На память ему пришли сточки из знаменитого стихотворения Руфи Зардо:
Я всего лишь ухожу еще дальше,Ухожу туда, где ты никогда меня не найдешь,Не сможешь сделать мне больноИ не сможешь заставить меня заговорить.
— Что? — переспросила Николь. Это было крайне несправедливо. Она старалась изо всех сил. Ходила за ним по пятам, даже вызвалась остаться в этой деревне ради того дела, которое они расследовали. И она-таки раскрыла это убийство. И какова же благодарность за ее усилия? Да никакой! Может, все дело в том, что Гамаш стареет, и то, как она быстро и успешно раскрыла преступление, заставило его понять, как жалко он выглядит. «Да, точно, в этом все дело, — думала она, и ее усталые, настороженные глаза вдруг заприметили остров. — Он ревнует. Но моей вины в этом нет». Она вцепилась руками в ускользающий песок и в последнее мгновение выкарабкалась на берег из объятий холодного и равнодушного океана. Она чувствовала, как по ее лодыжкам скользнули чужие руки, стремившиеся увлечь ее обратно в темные, мрачные глубины. Но она добралась до острова, и теперь была в целости и сохранности.
— Мы учимся на своих ошибках, агент Николь.
Какими бы они ни были.
Глава восьмая
— Отлично, вот и вы, — заявила Руфь, выглядывая из дверей прихожей дома Питера и Клары. — Деревенские жители.
— Bonjour, mes amours[39]— пропел Габри, танцующей походкой вплывая в дом, — и тебя тоже, Руфь.
— Мы скупили весь магазин вкусной и здоровой пищи.
Оливье с трудом протиснулся в кухню и водрузил на разделочный столик две порции картофельной запеканки с мясом и пару бумажных пакетов.
— Я ошиблась, — пробормотала Руфь, — это всего лишь две старые кошелки.
— Стерва, — смачно выразился Габри.
— Потаскуха, — парировала Руфь. — Что там внутри?
— Для тебя, моя любимая мочалочка «Брилло»…
Габри схватил пакеты, широким жестом безумного фокусника перевернул их и встряхнул. На стол посыпались пакетики с чипсами, жестянки с орехами кешью, шоколадки ручной работы от «Шоколадного дома Мариэль» в Сен-Реми. Здесь же было лакричное ассорти, сыр Святого Андрея, драже «желе-бобы» и пирожные Джо Луиса. По полу со стуком покатились сладости «Лун мунз» в форме полумесяца.

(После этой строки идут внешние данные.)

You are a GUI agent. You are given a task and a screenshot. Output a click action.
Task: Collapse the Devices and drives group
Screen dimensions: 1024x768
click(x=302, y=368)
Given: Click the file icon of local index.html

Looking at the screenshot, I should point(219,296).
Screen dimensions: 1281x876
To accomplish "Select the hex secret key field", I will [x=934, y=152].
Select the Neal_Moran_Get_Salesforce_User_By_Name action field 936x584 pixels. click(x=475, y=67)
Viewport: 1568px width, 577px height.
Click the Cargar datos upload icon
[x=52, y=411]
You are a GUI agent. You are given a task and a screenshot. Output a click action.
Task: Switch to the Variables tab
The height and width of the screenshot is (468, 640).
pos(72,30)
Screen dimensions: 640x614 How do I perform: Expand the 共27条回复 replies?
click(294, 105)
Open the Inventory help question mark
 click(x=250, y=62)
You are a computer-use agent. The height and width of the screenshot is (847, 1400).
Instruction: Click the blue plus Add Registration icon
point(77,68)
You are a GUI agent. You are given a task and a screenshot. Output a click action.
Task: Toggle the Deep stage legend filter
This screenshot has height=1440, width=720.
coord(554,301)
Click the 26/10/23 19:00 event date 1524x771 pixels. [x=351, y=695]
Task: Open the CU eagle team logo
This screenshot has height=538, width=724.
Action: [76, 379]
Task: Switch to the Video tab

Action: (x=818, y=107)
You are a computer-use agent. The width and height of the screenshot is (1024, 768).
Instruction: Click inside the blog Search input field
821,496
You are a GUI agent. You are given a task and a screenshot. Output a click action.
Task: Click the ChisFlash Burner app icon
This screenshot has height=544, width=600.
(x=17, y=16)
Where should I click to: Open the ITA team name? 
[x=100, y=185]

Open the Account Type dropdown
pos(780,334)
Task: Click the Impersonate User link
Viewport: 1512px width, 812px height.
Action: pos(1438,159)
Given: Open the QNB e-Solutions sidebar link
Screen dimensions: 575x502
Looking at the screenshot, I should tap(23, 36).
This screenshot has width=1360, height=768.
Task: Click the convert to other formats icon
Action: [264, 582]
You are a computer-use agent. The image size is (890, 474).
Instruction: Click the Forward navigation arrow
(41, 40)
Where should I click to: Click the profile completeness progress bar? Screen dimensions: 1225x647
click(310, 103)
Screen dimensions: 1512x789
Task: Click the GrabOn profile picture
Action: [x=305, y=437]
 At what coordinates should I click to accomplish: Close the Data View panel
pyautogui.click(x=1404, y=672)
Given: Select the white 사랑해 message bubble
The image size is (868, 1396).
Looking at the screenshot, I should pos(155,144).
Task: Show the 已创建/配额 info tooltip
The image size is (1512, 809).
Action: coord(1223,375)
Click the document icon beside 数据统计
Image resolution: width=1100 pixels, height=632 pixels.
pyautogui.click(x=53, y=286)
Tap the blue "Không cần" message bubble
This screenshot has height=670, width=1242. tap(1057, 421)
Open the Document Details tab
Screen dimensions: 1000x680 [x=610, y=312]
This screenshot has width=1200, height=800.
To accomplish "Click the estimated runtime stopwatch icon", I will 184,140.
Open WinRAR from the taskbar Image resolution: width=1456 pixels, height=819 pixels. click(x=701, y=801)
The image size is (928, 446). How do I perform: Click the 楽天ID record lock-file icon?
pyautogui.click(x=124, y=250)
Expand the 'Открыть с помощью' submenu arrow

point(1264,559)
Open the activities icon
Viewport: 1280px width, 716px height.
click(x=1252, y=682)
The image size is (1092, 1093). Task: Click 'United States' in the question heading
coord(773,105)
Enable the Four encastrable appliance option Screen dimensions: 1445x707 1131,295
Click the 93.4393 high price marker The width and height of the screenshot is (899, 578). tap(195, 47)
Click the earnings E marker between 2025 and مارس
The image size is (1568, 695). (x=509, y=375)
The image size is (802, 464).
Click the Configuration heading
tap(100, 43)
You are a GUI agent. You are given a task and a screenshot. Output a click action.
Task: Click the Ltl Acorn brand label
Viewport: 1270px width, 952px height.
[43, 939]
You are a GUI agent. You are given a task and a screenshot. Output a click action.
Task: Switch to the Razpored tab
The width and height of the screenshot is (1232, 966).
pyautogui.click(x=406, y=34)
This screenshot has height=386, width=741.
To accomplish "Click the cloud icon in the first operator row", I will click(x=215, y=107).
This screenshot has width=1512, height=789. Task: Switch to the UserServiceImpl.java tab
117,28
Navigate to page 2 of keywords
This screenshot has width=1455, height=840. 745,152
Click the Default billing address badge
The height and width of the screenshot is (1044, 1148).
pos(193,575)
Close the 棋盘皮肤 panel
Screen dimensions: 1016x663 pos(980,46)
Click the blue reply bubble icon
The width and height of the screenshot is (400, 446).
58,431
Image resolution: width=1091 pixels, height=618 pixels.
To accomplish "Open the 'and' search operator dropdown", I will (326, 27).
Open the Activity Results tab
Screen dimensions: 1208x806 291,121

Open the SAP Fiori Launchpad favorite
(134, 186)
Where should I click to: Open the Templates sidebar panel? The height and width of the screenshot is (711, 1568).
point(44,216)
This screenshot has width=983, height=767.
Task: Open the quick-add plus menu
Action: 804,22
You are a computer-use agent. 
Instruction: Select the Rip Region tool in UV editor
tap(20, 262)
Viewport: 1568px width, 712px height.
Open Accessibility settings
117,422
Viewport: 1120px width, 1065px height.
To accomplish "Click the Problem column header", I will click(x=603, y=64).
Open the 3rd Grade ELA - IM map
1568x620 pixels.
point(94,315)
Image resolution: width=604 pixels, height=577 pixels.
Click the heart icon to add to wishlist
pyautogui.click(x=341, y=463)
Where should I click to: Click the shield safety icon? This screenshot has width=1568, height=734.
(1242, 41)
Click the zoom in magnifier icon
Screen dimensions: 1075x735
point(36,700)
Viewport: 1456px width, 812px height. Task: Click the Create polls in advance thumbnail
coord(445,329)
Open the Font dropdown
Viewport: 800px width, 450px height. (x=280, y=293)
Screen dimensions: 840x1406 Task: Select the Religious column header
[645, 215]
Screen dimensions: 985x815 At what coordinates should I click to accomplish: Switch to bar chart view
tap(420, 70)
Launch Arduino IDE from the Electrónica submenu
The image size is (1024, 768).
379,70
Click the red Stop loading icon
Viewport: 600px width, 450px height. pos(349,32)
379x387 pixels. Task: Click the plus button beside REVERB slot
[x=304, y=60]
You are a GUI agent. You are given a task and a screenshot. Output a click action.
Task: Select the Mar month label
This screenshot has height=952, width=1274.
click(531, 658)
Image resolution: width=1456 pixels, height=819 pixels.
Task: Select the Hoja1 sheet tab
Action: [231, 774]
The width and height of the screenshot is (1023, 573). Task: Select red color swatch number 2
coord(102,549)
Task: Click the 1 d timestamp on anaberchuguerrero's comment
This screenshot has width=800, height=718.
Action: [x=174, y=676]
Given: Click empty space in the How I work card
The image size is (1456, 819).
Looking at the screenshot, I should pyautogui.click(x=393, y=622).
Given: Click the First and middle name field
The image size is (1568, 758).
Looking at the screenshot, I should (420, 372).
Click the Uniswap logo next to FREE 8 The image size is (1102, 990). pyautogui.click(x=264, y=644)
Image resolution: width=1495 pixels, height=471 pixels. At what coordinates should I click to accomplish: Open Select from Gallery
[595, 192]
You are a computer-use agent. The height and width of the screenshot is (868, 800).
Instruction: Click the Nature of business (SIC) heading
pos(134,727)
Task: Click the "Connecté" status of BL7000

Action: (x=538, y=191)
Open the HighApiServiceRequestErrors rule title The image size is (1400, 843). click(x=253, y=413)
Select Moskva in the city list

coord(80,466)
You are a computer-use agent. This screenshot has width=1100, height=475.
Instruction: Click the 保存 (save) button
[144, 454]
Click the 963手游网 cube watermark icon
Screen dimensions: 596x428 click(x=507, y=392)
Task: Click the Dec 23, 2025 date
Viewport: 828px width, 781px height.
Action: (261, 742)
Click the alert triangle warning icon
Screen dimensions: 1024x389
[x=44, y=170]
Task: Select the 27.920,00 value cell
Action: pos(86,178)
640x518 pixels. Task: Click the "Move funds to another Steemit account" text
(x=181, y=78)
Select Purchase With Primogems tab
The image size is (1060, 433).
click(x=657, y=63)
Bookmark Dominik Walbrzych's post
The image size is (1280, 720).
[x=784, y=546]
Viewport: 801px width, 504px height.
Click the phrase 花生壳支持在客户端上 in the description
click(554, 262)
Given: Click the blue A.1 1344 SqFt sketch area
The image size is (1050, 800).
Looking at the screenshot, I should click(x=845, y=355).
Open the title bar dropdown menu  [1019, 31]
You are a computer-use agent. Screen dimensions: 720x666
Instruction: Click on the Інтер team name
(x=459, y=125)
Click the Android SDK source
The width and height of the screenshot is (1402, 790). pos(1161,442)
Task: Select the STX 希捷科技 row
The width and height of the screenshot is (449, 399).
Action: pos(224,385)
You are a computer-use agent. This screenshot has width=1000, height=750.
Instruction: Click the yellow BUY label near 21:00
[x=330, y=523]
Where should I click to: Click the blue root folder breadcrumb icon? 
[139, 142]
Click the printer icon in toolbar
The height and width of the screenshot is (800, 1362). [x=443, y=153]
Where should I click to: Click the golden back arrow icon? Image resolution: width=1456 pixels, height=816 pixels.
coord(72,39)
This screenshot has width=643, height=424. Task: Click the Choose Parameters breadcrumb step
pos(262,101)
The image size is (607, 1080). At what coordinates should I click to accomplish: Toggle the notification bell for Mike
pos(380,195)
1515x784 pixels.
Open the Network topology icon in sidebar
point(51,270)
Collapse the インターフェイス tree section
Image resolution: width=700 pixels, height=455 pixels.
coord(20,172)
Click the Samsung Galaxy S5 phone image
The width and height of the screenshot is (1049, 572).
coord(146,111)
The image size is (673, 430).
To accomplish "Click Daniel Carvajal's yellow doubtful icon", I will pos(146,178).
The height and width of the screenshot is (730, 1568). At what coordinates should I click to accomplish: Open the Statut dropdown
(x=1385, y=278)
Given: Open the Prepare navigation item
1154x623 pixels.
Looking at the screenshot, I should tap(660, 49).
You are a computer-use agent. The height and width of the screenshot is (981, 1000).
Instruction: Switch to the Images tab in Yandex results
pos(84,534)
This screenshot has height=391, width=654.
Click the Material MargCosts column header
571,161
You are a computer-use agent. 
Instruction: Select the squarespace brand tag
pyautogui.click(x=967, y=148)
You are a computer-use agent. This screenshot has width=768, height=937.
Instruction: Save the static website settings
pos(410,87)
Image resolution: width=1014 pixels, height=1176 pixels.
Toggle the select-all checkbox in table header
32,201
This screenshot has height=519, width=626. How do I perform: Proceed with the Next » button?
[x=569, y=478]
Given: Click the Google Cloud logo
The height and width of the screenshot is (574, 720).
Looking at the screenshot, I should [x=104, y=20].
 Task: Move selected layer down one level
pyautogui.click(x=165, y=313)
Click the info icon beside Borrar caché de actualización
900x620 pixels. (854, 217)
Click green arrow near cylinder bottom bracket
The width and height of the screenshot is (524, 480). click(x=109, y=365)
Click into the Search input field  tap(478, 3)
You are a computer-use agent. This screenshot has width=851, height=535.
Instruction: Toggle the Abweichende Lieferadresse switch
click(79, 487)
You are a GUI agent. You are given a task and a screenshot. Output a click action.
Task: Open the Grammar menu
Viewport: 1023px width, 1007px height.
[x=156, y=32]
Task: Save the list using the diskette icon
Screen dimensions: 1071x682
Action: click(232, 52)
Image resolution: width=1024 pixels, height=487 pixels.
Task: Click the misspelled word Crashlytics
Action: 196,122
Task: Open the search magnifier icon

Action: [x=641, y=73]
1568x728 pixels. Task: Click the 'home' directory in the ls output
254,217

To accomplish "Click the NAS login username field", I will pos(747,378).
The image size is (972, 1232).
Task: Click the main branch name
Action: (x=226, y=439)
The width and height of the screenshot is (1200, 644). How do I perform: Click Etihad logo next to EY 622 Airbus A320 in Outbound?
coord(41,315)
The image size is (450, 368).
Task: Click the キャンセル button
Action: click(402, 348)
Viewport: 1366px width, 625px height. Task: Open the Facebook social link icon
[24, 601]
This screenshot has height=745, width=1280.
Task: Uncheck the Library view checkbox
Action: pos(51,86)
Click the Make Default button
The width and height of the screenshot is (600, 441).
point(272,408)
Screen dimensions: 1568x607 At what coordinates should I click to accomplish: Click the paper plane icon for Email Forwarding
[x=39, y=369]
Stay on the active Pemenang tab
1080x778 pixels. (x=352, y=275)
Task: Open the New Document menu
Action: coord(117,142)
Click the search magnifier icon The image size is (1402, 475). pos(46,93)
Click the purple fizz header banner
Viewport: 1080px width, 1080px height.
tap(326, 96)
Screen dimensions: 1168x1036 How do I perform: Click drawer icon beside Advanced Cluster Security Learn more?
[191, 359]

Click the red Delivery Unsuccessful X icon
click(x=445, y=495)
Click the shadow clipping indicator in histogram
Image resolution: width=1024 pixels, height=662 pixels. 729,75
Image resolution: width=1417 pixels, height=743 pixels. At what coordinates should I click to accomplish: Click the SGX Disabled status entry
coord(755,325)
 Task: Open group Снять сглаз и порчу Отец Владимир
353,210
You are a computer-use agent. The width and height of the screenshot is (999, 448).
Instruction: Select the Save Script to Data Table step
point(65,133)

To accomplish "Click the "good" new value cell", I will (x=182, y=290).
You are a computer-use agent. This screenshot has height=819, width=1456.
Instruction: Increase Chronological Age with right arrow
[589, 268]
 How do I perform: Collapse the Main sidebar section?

— Золото! — закричала Клара, приседая на корточки и обеими руками сгребая смешные и потрясающе вкусные пирожные с кремом. — Мое, все мое.
— А я считала тебя шокоголиком, — призналась Мирна, подбирая превосходные шоколадные конфеты с ликерным кремом, любовно изготовленные мадам Мариэль.
— В шторм любая гавань хороша. — Клара сорвала целлофановую обертку с пирожных и не мешкая сунула одно из них в рот, ухитрившись проглотить сразу половину и не подавиться. Вторая половина размазалась у нее по лицу и волосам. — Сто лет не ела такой вкуснотищи! Нет, правда.